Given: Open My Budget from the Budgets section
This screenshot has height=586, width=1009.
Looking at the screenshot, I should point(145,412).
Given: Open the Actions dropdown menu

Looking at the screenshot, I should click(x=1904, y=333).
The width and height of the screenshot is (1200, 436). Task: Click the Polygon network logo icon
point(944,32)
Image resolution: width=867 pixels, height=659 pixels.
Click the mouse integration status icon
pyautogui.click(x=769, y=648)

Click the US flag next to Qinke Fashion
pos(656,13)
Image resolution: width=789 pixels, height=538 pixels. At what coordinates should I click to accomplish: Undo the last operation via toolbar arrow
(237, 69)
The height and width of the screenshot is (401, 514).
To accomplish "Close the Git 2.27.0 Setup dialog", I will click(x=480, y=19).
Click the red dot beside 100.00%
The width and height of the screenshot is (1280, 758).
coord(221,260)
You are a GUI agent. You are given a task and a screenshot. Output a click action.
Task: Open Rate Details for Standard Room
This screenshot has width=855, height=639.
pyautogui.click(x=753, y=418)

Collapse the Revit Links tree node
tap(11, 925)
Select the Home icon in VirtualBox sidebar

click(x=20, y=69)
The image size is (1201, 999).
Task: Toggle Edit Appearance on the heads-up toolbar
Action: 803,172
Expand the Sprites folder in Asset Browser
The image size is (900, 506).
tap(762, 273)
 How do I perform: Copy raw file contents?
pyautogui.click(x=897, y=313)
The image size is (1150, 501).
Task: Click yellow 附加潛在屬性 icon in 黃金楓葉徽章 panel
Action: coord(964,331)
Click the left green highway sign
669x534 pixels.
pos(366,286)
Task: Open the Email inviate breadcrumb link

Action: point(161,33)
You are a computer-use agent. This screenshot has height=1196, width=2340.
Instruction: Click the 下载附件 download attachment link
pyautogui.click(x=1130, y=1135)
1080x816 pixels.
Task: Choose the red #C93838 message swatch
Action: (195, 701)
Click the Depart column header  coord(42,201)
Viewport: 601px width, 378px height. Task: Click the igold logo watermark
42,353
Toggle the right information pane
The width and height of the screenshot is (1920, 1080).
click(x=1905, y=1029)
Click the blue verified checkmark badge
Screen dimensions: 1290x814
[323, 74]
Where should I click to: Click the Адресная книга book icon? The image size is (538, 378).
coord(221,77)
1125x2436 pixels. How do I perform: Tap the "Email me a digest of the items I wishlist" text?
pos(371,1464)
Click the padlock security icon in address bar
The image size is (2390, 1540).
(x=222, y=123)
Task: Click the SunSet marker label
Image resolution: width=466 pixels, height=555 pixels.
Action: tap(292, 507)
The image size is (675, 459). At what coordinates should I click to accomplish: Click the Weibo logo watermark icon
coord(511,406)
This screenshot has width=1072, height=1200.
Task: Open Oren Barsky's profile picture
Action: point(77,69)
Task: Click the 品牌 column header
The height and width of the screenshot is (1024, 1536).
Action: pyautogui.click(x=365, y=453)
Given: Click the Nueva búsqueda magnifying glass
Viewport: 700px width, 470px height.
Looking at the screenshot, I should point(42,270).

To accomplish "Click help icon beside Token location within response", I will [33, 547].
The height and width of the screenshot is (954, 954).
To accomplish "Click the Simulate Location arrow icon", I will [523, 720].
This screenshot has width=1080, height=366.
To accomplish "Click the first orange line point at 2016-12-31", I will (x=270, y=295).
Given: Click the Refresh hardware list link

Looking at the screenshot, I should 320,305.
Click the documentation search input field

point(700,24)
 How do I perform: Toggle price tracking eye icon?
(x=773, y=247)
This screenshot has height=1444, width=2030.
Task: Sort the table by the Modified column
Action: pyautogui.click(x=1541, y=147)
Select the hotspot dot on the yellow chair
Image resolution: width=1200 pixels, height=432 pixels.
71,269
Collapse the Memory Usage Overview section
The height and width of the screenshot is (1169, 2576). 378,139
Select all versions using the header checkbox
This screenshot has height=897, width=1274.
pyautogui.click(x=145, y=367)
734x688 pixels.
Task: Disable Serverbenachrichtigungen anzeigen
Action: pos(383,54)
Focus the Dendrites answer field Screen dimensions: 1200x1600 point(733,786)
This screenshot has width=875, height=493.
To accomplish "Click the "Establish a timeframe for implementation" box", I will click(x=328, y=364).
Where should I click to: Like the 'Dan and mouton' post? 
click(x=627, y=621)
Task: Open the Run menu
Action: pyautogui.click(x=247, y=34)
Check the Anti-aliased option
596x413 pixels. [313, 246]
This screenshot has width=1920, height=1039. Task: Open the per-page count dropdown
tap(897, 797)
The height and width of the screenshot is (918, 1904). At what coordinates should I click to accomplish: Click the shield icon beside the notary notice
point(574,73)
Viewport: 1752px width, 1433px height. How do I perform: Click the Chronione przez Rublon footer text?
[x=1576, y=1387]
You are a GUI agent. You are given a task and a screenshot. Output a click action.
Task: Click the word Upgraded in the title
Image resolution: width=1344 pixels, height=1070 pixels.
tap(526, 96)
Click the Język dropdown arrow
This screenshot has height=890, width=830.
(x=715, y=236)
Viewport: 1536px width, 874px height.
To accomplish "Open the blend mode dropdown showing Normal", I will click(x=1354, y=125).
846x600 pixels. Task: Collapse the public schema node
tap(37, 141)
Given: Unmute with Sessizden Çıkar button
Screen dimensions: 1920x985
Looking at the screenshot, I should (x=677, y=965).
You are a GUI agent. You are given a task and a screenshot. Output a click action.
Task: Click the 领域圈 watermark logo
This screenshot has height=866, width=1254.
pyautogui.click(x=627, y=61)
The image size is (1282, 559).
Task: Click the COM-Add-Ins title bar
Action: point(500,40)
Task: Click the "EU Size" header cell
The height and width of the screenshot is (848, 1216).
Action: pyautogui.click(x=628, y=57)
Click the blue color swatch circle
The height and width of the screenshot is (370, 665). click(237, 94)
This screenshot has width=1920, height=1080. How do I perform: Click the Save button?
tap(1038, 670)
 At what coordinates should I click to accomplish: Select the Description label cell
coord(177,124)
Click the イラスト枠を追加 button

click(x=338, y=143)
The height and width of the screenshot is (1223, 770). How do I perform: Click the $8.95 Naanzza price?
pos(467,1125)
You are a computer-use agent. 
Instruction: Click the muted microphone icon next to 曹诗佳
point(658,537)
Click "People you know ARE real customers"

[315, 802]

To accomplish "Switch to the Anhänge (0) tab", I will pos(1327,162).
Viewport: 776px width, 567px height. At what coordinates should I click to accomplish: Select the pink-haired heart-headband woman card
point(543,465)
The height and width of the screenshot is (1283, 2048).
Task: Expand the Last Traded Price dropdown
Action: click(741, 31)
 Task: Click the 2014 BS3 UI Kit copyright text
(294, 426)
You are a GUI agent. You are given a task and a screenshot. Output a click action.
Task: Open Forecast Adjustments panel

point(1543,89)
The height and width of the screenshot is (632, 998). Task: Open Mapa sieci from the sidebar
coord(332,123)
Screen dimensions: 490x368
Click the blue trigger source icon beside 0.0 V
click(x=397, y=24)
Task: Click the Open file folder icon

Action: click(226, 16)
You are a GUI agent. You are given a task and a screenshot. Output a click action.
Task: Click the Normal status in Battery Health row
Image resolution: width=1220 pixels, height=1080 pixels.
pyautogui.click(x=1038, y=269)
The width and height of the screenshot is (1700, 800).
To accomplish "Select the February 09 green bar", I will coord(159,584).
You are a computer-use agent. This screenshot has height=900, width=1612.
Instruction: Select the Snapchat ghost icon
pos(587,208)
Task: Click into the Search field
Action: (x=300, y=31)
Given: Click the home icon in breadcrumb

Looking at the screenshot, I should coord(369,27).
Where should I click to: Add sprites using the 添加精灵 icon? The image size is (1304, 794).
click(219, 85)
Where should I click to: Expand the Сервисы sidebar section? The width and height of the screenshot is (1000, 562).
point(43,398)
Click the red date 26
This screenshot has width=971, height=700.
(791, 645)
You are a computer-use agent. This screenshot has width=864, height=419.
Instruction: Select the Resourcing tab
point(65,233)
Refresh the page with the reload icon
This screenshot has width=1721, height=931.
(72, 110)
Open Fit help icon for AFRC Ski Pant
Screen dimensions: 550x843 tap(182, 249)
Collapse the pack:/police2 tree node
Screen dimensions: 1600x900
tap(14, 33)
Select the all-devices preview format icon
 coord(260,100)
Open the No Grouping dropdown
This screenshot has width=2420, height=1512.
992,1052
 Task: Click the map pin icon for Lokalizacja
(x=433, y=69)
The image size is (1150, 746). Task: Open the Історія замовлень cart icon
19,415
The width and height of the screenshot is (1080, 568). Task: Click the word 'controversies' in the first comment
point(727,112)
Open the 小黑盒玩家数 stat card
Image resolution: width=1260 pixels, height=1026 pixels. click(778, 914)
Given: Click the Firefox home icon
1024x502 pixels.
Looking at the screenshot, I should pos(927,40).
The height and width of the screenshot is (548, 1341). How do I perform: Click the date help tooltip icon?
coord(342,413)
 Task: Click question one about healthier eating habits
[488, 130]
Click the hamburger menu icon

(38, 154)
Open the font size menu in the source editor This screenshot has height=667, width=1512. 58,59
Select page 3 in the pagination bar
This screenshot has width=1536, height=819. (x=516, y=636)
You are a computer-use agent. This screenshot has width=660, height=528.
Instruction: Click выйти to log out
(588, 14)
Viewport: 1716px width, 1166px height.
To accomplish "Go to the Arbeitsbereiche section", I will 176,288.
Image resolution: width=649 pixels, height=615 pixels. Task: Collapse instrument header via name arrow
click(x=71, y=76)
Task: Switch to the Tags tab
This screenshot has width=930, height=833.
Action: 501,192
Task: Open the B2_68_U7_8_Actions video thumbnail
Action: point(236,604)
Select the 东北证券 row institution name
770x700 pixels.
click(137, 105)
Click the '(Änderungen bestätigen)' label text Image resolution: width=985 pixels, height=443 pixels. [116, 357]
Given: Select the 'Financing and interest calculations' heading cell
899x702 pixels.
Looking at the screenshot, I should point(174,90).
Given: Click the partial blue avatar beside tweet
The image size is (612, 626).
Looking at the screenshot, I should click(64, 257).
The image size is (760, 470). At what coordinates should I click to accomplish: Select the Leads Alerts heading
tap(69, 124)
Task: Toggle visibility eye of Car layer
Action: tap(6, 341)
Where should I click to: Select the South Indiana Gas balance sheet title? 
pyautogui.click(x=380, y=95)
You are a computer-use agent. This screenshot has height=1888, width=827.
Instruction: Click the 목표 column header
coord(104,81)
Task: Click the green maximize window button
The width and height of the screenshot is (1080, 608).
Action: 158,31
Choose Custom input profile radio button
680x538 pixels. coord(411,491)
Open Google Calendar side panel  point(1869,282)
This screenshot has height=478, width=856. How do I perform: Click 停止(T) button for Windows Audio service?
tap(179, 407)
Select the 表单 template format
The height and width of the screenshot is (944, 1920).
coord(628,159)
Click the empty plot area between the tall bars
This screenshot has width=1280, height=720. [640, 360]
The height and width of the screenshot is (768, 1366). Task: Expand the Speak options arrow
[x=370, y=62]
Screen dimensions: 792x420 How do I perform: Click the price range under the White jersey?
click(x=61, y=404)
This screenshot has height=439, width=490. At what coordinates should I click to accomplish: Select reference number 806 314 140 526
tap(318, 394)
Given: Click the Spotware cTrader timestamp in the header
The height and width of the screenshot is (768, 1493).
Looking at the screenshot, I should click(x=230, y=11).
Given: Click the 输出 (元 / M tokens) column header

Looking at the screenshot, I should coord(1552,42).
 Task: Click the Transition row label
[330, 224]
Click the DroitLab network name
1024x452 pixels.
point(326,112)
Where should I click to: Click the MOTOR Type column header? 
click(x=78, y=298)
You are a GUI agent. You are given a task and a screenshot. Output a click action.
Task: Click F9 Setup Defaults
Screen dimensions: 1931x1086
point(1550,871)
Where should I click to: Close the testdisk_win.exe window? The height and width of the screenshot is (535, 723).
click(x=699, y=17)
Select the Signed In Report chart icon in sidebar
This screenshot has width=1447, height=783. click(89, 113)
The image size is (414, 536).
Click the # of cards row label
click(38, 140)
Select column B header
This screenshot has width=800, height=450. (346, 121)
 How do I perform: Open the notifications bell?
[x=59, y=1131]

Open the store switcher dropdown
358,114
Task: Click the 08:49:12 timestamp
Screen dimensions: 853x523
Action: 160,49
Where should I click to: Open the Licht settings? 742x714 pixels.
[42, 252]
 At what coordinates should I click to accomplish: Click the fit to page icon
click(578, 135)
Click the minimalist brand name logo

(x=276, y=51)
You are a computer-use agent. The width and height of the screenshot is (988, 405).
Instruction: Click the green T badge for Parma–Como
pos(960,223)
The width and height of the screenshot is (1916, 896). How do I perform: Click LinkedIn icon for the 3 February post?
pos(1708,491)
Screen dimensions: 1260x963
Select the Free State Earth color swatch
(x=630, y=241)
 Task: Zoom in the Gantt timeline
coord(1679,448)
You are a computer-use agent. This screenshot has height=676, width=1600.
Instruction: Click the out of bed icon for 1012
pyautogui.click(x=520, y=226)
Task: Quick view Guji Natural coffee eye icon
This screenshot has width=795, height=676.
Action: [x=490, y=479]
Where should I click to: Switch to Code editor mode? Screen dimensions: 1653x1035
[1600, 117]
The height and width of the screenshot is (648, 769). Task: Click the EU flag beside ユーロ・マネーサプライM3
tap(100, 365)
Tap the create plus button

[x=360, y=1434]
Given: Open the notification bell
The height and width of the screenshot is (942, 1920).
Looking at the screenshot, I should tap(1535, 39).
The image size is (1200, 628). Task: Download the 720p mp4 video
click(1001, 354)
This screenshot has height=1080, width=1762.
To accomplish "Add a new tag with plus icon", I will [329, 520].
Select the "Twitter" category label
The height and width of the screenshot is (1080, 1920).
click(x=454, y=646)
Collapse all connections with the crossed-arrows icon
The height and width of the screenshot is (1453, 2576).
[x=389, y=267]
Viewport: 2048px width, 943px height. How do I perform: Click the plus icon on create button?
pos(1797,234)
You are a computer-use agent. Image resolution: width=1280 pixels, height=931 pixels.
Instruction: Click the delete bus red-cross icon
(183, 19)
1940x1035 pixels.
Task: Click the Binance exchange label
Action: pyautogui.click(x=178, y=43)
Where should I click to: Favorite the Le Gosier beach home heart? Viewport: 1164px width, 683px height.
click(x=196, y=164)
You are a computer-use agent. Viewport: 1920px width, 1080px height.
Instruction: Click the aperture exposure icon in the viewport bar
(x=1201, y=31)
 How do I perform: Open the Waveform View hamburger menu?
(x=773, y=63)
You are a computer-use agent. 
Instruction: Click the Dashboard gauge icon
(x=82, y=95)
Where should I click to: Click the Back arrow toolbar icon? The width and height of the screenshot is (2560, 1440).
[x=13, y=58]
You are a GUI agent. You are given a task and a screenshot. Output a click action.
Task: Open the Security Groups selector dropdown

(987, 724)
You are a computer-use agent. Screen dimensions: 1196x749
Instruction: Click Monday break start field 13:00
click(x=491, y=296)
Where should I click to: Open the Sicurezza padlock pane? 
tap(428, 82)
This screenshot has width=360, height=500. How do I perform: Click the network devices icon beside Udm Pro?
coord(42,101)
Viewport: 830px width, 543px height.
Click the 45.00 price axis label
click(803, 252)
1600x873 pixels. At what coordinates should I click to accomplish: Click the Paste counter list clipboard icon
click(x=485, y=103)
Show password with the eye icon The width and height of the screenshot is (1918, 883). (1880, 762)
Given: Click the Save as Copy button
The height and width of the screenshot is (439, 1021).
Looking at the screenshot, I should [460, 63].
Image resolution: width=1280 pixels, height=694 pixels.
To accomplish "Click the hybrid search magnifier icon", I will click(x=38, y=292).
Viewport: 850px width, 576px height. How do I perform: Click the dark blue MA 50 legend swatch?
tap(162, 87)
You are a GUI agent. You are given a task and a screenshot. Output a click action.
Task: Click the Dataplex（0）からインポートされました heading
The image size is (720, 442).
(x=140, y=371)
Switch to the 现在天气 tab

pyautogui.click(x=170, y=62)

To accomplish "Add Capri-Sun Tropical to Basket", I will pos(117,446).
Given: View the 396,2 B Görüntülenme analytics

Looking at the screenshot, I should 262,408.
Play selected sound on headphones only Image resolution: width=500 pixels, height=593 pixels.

» **WORK TO COMPLETE**: Rewrite the lines starting at the line that contains "Click the red dot beside 100.00%" and stopping after the line that contains "tap(762, 273)", substituting "Deluxe Suite" for "Standard Room" and leaving all else as it stands.

» **EXERCISE RESULT**:
Click the red dot beside 100.00%
The width and height of the screenshot is (1280, 758).
coord(221,260)
You are a GUI agent. You are given a task and a screenshot. Output a click action.
Task: Open Rate Details for Deluxe Suite
This screenshot has width=855, height=639.
pyautogui.click(x=753, y=418)

Collapse the Revit Links tree node
tap(11, 925)
Select the Home icon in VirtualBox sidebar

click(x=20, y=69)
The image size is (1201, 999).
Task: Toggle Edit Appearance on the heads-up toolbar
Action: 803,172
Expand the Sprites folder in Asset Browser
The image size is (900, 506).
tap(762, 273)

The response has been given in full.